Then it closed with a fractional loss on Thursday, even with Tuesday's high. It 
ended in the lower half of the week's broad 1,091-point range from 103.29 cents 
last Friday to 92.38 cents on Tuesday.

   The inverted December-March spread narrowed 27 points to close at 287, while 
the intercrop July-December straddle lost 373 points to settle at 825. December 
2023 shed 233 points to close at 80.53 cents, trading from a low of 78.10 cents 
on Tuesday to a high of 80.73 cents on Thursday.
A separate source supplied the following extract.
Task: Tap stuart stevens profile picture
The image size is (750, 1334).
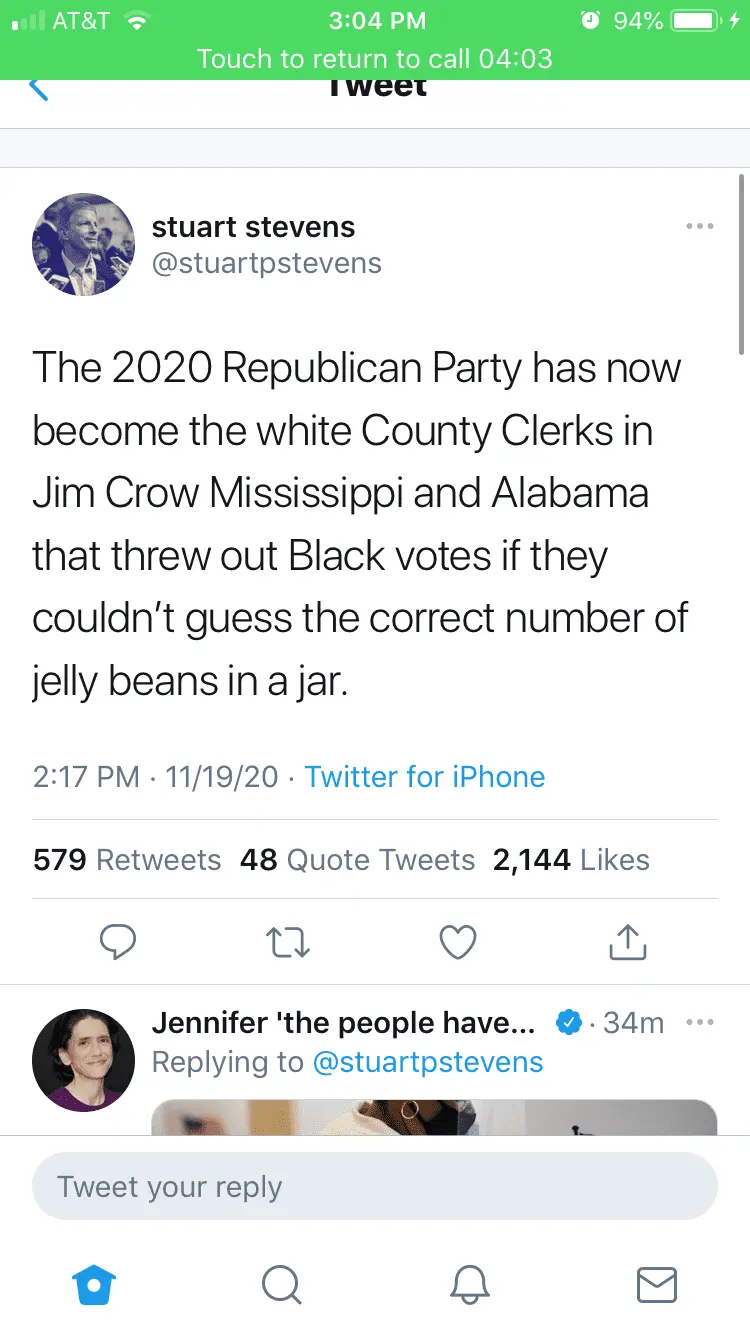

   Global demand worries -- exports are expected to account for 85% of the 
market offtake of U.S. cotton -- intensified even as some crop concerns mounted 
on the effects of excessive rains in the Southeast and Delta and on late fruit 
shed in the drought-stricken Texas High Plains.

   The Federal Reserve approved its third consecutive interest-rate rise of 
0.75 percentage point and signaled additional large increases were likely even 
though they are raising the risk of recession, The Wall Street Journal 
reported. The move, though expected, and comments were seen as indicating that 
rates will stay higher for longer to stamp out inflation.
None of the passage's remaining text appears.